There are lots of situations in soft furnishings when we need to use or make a template - here are some top tips.
Bay windows — several track manufacturers have free measuring devices for checking the size of the angles in splayed bay windows. These help when ordering custom poles or tracks. If you’re needing to fit roman blind tracks in a bay, then use offcuts of the actual track profile (if you have them) held inside the window frame to make sure the blinds are the right width to sit neatly next to each other. If you don’t have track offcuts, make some heading buckram strips the same depth as the track you use and take them on site instead.
Cushions — you can buy heavy duty plastic templates with markings for multiple sizes printed on them, Merrick & Day supply on trade and retail terms.
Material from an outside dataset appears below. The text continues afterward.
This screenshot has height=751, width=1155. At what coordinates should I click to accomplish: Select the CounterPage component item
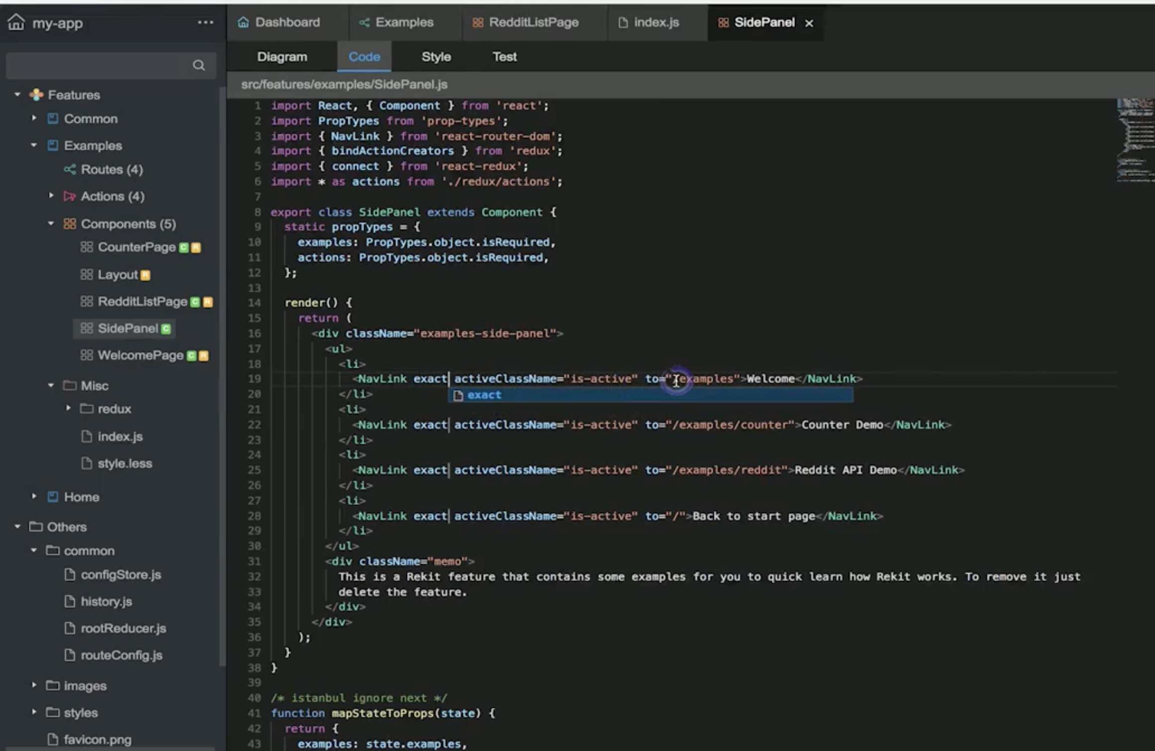pos(136,247)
You place these on the fabric and can still see the design through them for pattern placement, there are small holes to allow you to use a pencil or fabric pen to mark the corners which you then join up as cutting lines. They are also available with shaped corners which some makers prefer.
Tiebacks — if you make a lot of shaped curtain tiebacks then it’s worth buying sturdy acrylic templates to quickly mark the shapes on buckram and/or on the fabric to speed up the process.
Window seats — wallpaper lining paper is great for making templates for window seats which are often uneven shapes. For large seats cut a hole in the middle of the paper and put a length of tape across it to anchor the paper while you’re dealing with the edges and corners. For shaped cushions, seat backs or window seats, you might want to buy some spot and cross paper which has a grid of marks printed on it to speed up measuring and drawing straight lines. It’s around 90cm wide so is great for larger projects, you can find it online.
Pelmets — wallpaper lining is also great for mocking-up pelmets to check the drop is suitable, and for making a template for shaped lower edges.
Shaped hems — the sticky-back plastic sold for making tiebacks and pelmets has various hem shaping options printed on it. These are useful to copy when making your own pelmet boards or shaped hems on a blind.
Curtain eyelet spacing — if you make your eyelet headings to a set size, for instance 16cm centre-to-centre, then you can quickly mark them out with a piece of card or buckram marked at 8cm and 16cm intervals. Then use a tagging gun to mark the eyelet positions with plastic tags before taking to the press. Over wide panels this can be more accurate than the spacer set on to the press itself. If you use plastic eyelets and cut the holes by hand, then keep a piece of eyelet tape as your template to mark the positions. If you need to make curtains with custom spacing then you can use curtain heading buckram to make your own template.